WORK TO DO
Reproduce the following lines word for word, leaving every character unchanged.
──────── EXERCISE MATERIALS ────────
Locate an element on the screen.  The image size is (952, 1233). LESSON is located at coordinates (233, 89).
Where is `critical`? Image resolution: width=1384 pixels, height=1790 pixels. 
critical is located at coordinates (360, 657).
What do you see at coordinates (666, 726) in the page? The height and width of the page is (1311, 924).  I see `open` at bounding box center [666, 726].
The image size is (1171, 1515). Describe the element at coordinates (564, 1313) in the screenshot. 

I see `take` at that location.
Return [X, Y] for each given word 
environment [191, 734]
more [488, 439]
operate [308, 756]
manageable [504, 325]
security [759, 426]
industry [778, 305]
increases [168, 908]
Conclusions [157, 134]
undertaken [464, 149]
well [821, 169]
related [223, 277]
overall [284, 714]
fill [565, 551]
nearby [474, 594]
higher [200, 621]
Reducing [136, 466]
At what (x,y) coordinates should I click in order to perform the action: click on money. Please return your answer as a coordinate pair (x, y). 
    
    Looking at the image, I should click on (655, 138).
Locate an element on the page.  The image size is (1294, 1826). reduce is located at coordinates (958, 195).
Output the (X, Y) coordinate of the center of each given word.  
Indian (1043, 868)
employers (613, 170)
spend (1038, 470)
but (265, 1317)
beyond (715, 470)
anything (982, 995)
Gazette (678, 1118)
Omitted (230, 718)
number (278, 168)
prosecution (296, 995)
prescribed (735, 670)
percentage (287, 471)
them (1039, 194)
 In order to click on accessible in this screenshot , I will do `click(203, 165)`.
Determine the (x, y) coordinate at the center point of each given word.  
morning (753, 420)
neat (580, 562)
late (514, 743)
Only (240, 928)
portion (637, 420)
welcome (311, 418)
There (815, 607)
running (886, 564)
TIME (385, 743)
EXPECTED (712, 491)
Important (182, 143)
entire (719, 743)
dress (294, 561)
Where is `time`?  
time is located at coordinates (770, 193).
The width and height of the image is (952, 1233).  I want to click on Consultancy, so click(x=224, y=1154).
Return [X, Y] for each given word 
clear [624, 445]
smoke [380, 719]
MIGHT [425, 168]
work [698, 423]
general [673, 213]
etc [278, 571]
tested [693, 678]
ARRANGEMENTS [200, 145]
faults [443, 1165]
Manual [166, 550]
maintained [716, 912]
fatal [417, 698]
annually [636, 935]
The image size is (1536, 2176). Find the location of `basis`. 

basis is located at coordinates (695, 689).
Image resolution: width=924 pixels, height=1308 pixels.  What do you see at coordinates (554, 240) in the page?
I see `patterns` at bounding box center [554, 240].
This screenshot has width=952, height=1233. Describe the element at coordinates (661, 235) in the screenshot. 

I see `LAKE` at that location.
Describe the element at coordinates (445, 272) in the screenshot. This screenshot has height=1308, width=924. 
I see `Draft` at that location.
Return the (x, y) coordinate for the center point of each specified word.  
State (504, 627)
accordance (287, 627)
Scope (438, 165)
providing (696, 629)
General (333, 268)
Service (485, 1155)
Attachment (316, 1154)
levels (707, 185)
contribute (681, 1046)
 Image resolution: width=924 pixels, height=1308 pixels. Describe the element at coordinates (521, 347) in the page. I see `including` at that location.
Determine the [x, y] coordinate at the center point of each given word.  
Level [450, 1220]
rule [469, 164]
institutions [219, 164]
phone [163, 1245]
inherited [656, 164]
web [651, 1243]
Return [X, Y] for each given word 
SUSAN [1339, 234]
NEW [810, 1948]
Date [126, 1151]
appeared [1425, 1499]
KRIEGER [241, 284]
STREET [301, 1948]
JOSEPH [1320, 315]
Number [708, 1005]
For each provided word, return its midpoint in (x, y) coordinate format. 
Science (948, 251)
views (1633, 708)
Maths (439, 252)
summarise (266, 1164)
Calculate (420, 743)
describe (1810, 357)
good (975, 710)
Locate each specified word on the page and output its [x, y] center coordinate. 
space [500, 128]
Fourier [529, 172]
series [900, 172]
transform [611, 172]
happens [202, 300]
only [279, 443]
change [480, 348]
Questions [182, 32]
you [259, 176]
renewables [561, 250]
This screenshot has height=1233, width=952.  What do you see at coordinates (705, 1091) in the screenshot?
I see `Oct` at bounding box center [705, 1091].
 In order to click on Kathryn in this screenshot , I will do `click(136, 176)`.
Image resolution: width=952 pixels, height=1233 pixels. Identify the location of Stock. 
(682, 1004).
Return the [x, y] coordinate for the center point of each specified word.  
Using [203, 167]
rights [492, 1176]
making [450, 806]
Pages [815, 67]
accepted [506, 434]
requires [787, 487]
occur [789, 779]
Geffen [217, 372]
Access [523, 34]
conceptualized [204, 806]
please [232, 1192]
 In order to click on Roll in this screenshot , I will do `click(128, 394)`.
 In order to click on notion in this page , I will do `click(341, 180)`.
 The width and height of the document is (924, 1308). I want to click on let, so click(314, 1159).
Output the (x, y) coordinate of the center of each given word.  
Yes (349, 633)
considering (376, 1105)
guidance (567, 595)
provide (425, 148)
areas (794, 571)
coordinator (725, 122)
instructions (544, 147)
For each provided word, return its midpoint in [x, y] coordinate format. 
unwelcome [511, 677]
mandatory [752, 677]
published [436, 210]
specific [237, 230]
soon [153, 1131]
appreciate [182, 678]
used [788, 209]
────────
TASK SOLUTION
Locate an element on the screen.  The image size is (952, 1233). LESSON is located at coordinates (233, 89).
Where is `critical`? Image resolution: width=1384 pixels, height=1790 pixels. 
critical is located at coordinates (360, 657).
What do you see at coordinates (666, 726) in the page? The height and width of the page is (1311, 924).  I see `open` at bounding box center [666, 726].
The image size is (1171, 1515). Describe the element at coordinates (564, 1313) in the screenshot. 

I see `take` at that location.
Return [X, Y] for each given word 
environment [191, 734]
more [488, 439]
operate [308, 756]
manageable [504, 325]
security [759, 426]
industry [778, 305]
increases [168, 908]
Conclusions [157, 134]
undertaken [464, 149]
well [821, 169]
related [223, 277]
overall [284, 714]
fill [565, 551]
nearby [474, 594]
higher [200, 621]
Reducing [136, 466]
At what (x,y) coordinates should I click in order to perform the action: click on money. Please return your answer as a coordinate pair (x, y). 
    
    Looking at the image, I should click on (655, 138).
Locate an element on the page.  The image size is (1294, 1826). reduce is located at coordinates (958, 195).
Output the (X, Y) coordinate of the center of each given word.  
Indian (1043, 868)
employers (613, 170)
spend (1038, 470)
but (265, 1317)
beyond (715, 470)
anything (982, 995)
Gazette (678, 1118)
Omitted (230, 718)
number (278, 168)
prosecution (296, 995)
prescribed (735, 670)
percentage (287, 471)
them (1039, 194)
 In order to click on accessible in this screenshot , I will do `click(203, 165)`.
Determine the (x, y) coordinate at the center point of each given word.  
morning (753, 420)
neat (580, 562)
late (514, 743)
Only (240, 928)
portion (637, 420)
welcome (311, 418)
There (815, 607)
running (886, 564)
TIME (385, 743)
EXPECTED (712, 491)
Important (182, 143)
entire (719, 743)
dress (294, 561)
Where is `time`?  
time is located at coordinates (770, 193).
The width and height of the image is (952, 1233).  I want to click on Consultancy, so click(x=224, y=1154).
Return [X, Y] for each given word 
clear [624, 445]
smoke [380, 719]
MIGHT [425, 168]
work [698, 423]
general [673, 213]
etc [278, 571]
tested [693, 678]
ARRANGEMENTS [200, 145]
faults [443, 1165]
Manual [166, 550]
maintained [716, 912]
fatal [417, 698]
annually [636, 935]
The image size is (1536, 2176). Find the location of `basis`. 

basis is located at coordinates (695, 689).
Image resolution: width=924 pixels, height=1308 pixels.  What do you see at coordinates (554, 240) in the page?
I see `patterns` at bounding box center [554, 240].
This screenshot has width=952, height=1233. Describe the element at coordinates (661, 235) in the screenshot. 

I see `LAKE` at that location.
Describe the element at coordinates (445, 272) in the screenshot. This screenshot has height=1308, width=924. 
I see `Draft` at that location.
Return the (x, y) coordinate for the center point of each specified word.  
State (504, 627)
accordance (287, 627)
Scope (438, 165)
providing (696, 629)
General (333, 268)
Service (485, 1155)
Attachment (316, 1154)
levels (707, 185)
contribute (681, 1046)
 Image resolution: width=924 pixels, height=1308 pixels. Describe the element at coordinates (521, 347) in the page. I see `including` at that location.
Determine the [x, y] coordinate at the center point of each given word.  
Level [450, 1220]
rule [469, 164]
institutions [219, 164]
phone [163, 1245]
inherited [656, 164]
web [651, 1243]
Return [X, Y] for each given word 
SUSAN [1339, 234]
NEW [810, 1948]
Date [126, 1151]
appeared [1425, 1499]
KRIEGER [241, 284]
STREET [301, 1948]
JOSEPH [1320, 315]
Number [708, 1005]
For each provided word, return its midpoint in (x, y) coordinate format. 
Science (948, 251)
views (1633, 708)
Maths (439, 252)
summarise (266, 1164)
Calculate (420, 743)
describe (1810, 357)
good (975, 710)
Locate each specified word on the page and output its [x, y] center coordinate. 
space [500, 128]
Fourier [529, 172]
series [900, 172]
transform [611, 172]
happens [202, 300]
only [279, 443]
change [480, 348]
Questions [182, 32]
you [259, 176]
renewables [561, 250]
This screenshot has height=1233, width=952.  What do you see at coordinates (705, 1091) in the screenshot?
I see `Oct` at bounding box center [705, 1091].
 In order to click on Kathryn in this screenshot , I will do `click(136, 176)`.
Image resolution: width=952 pixels, height=1233 pixels. Identify the location of Stock. 
(682, 1004).
Return the [x, y] coordinate for the center point of each specified word.  
Using [203, 167]
rights [492, 1176]
making [450, 806]
Pages [815, 67]
accepted [506, 434]
requires [787, 487]
occur [789, 779]
Geffen [217, 372]
Access [523, 34]
conceptualized [204, 806]
please [232, 1192]
 In order to click on Roll in this screenshot , I will do `click(128, 394)`.
 In order to click on notion in this page , I will do `click(341, 180)`.
 The width and height of the document is (924, 1308). I want to click on let, so click(314, 1159).
Output the (x, y) coordinate of the center of each given word.  
Yes (349, 633)
considering (376, 1105)
guidance (567, 595)
provide (425, 148)
areas (794, 571)
coordinator (725, 122)
instructions (544, 147)
For each provided word, return its midpoint in [x, y] coordinate format. 
unwelcome [511, 677]
mandatory [752, 677]
published [436, 210]
specific [237, 230]
soon [153, 1131]
appreciate [182, 678]
used [788, 209]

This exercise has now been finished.